Based on a  nineteenth-century woman's nightshirt, the original is shown in red in the magazine.
I overdyed some lovely commercial fine 2 ply alpaca that I got from Rindy at
Down Home & Company in Bridgton, Maine, so mine is a nice sage green.

Size 3 US needle.  This is a 58 row pattern repeat; none of the adaptations in the pattern worked with my yarn and my size, so I recalculated some of the pattern placement. 
And I had to adjust the length, of course, and then I changed the height of the front neckline, altered the bottom sleeve patterning, left out the sleeve gussets.
This gadget saved my sanity:

Sweater Wizard software was invaluable in helping me determine the finished size, and figuring out how to do set in sleeves from the top down, using short rows.

Progress was slow, but this sweater was well worth the time I put into it.
It fits perfectly, and I wear it often!

Progress as of summer 2005

I think the motif will show up well once the sweater is blocked a bit .
The pattern calls for a lower square neckline in front, and this height for the back of the sweater but I'm planning to make them both the same.  I think it will be warmer!

Also decided to make a modified drop sleeve opening, rather than the drop sleeve called for in the pattern, to eliminate some of the extra material.  Also decided I didn't need the underarm gusset. (this was more of a lazyme decision than a structural fit one.

Progress has been slow, but I've now seamed the shoulders, picked up stitches around the first armhole opening, tried it on and it's a great fit!
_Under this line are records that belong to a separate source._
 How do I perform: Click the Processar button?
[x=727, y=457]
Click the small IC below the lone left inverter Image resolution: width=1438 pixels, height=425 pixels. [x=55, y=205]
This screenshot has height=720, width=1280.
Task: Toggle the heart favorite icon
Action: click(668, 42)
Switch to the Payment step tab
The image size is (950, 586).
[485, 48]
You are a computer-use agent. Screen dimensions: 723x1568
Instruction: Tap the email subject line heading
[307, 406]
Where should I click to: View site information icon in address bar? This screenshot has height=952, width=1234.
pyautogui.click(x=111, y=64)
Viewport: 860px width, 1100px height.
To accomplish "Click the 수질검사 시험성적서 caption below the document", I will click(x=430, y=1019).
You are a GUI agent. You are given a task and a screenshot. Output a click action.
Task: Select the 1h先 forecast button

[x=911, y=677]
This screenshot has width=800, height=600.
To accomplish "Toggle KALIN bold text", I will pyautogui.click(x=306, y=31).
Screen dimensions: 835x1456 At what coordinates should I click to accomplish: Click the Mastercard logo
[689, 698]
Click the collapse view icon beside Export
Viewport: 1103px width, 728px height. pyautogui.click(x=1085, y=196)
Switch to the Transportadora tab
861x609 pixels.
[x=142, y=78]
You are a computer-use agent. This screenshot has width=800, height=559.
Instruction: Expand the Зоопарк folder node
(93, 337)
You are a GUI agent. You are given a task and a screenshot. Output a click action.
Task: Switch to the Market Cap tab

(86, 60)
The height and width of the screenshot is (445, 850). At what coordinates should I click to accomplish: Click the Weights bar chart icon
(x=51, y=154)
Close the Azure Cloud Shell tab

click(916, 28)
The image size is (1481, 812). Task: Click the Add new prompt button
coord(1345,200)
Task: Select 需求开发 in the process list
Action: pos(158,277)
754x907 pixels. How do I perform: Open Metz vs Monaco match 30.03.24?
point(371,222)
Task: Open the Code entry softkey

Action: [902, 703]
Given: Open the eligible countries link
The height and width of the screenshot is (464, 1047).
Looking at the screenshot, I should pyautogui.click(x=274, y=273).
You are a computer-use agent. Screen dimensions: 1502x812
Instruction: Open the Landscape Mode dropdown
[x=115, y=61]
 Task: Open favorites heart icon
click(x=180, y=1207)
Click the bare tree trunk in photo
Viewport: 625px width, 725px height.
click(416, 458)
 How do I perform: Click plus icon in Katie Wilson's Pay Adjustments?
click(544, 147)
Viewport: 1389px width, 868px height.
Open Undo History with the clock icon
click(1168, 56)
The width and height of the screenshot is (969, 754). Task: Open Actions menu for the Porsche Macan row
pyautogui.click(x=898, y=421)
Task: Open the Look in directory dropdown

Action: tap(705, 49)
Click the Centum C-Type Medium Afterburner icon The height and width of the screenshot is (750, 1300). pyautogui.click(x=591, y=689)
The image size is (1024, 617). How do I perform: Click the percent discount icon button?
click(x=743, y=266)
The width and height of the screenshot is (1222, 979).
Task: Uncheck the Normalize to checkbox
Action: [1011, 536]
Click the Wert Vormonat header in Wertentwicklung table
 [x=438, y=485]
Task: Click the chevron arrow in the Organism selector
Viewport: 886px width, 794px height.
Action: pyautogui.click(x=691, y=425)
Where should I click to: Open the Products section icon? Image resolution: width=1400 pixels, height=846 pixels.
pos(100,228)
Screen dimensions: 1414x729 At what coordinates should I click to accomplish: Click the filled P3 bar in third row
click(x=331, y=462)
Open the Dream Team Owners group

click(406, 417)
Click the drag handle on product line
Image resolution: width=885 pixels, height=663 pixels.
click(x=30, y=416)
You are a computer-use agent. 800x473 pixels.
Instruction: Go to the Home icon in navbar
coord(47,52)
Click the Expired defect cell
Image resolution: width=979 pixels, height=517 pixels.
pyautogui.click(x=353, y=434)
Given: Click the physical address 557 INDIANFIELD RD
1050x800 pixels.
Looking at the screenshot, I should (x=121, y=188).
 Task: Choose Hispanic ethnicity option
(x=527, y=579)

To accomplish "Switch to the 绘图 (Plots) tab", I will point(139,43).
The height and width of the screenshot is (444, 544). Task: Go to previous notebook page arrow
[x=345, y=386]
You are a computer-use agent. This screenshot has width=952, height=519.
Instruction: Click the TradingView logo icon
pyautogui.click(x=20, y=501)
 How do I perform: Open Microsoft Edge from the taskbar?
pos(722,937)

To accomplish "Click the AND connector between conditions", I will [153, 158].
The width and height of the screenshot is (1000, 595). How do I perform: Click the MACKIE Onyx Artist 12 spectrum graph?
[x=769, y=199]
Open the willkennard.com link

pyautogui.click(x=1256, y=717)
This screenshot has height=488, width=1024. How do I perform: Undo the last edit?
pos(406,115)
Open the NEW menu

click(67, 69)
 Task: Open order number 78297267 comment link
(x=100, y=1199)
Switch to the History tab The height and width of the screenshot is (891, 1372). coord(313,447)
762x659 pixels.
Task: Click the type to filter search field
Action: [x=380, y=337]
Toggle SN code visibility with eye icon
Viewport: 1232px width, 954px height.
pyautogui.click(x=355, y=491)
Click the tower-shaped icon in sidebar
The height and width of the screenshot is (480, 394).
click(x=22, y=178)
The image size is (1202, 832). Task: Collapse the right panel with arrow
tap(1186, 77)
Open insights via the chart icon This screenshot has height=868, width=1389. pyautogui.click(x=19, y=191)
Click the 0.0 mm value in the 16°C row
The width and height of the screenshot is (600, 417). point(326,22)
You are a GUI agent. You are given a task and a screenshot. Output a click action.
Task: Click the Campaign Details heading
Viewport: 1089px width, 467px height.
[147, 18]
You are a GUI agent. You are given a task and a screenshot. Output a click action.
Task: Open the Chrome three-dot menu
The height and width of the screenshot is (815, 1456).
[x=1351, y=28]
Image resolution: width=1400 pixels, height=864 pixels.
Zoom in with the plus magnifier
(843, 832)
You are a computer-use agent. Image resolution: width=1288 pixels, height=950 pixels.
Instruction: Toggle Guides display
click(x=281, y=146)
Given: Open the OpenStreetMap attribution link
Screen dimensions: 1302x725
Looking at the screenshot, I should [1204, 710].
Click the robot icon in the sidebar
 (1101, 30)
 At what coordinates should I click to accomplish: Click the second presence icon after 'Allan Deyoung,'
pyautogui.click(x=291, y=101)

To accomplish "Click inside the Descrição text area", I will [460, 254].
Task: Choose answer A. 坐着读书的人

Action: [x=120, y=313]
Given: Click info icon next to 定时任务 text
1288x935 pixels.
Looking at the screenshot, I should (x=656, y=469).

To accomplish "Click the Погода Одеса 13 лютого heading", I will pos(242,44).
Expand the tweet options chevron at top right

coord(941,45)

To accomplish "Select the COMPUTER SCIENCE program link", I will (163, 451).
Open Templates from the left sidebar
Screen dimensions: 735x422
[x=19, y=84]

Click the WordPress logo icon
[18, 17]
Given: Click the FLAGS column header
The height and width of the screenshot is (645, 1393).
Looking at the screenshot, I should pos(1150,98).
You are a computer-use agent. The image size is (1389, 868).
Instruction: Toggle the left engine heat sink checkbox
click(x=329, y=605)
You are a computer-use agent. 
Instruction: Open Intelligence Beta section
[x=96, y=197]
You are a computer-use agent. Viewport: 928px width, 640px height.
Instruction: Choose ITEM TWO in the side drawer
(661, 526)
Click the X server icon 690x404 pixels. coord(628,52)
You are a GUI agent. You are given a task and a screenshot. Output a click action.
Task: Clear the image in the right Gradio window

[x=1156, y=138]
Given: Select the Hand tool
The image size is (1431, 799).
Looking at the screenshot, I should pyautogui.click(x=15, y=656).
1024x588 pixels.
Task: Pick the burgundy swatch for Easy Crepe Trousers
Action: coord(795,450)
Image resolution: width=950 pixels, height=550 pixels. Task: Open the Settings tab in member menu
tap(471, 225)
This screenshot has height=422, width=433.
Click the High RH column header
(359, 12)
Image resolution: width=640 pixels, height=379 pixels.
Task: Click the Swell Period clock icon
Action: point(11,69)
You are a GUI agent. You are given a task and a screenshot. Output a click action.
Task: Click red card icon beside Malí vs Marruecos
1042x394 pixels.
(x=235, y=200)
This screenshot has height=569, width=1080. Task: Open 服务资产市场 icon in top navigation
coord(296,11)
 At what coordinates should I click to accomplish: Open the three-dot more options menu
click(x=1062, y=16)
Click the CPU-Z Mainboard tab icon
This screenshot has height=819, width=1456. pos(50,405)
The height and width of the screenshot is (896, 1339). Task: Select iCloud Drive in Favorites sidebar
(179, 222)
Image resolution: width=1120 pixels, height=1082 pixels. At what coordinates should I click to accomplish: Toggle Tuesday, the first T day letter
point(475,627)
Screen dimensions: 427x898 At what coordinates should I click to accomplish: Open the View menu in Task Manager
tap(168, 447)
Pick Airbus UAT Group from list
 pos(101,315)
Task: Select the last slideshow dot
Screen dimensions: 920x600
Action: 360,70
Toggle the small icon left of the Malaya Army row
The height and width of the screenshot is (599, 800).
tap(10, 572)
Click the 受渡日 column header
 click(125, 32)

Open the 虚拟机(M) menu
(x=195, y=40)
Happiness!  I had considered making the sleeves plain stocking stitch, but now have decided to pattern them as called for, more or less, so I'll be knitting the sleeves from the top down, following the same 58 row repeat from the chart.

Was a bit daunted by the top down set in sleeve, my first, but it worked just fine!

January 2007
Swatching for a cardigan.  Tried needles sizes 7, 6, and now (not shown) down to a 5 for the edgings.  I think the stocking st. is good at 6 US.  Yarn is handspun, fiber from Louise Hessert at
Pleasant Valley Farm in Cumberland, ME.  Flecks of blue liven this up and I think it will be beautiful as a plain knit garment.

After receiving a birthday gift of a sweater almost exactly this color, I have decided to sell this handspun yarn.

July 2007 -  Christmas knitting for a friend, from a pattern by Nancy Shreyer.
Handspun fawn100% angora scarf.     Size 6 US needle.